Covid-19 has changed the way many of us go about our daily life. At Hope Capital, we have taken the decision to reopen our offices, with appropriate safety measures. All of our team are back in situ and enjoying the camaraderie of office life. Many firms have yet to follow suit and are reassessing whether they want to continue paying for expensive office accommodation. A good number of their employees, too, have taken the opportunity to think about whether cutting out the commute can help them achieve an improved work-life balance.

The pandemic has probably also hastened the decline of high-street retail.

All this has significant implications for the property market. Investors understand that people want more room at home to work and more access to outside space. This combines with the fact that individuals will be more open to living further from their nominal workplace if they are commuting less often. And, due to ongoing restrictions on foreign travel, more people are looking at the possibility of holiday lets.

Demand for office space and retail units is likely to suffer. Covid-19 has been particularly hard on the hospitality industry, with many bars and restaurants closed for good. Those that have survived will need to make adjustments. Recent government announcements on planning policy have been designed to encourage landlords to convert unwanted commercial units to residential use, and to expand on existing residential space.
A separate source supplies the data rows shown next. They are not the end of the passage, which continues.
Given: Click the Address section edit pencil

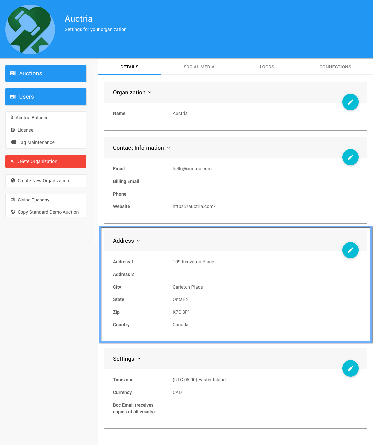Looking at the screenshot, I should 350,250.
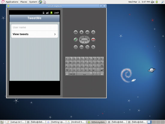Click the emulator home button

tap(76, 47)
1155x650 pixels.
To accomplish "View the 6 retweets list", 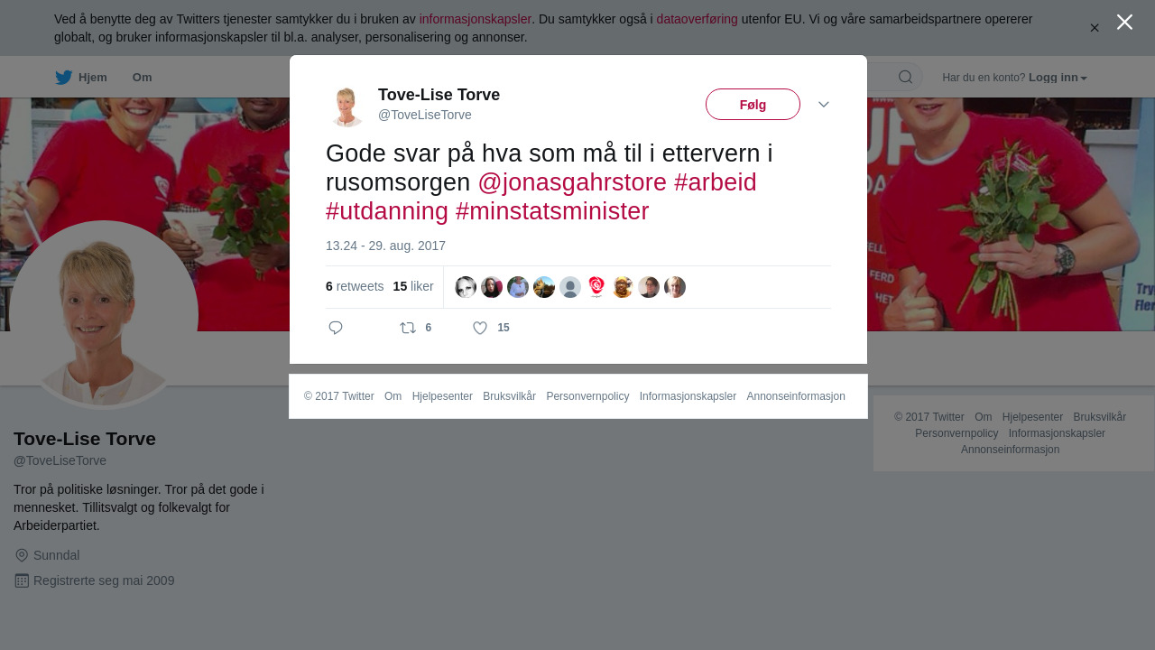I will pyautogui.click(x=355, y=286).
Lenders need to adapt to this because the types of borrower coming to them, and the types of project they are looking to finance, will be different. The specialist lending sector is uniquely well placed to respond: bridging, in particular, has always been about being flexible and sensitive to individual circumstances and needs.

The changes we are seeing, already showing up in the types of enquiry and application we are receiving, suggest there could be a wave of modifications and refurbishments to both commercial and residential properties. This presents a significant opportunity for our sector, not just to do more business ourselves but also to play a major part in rebuilding the economy.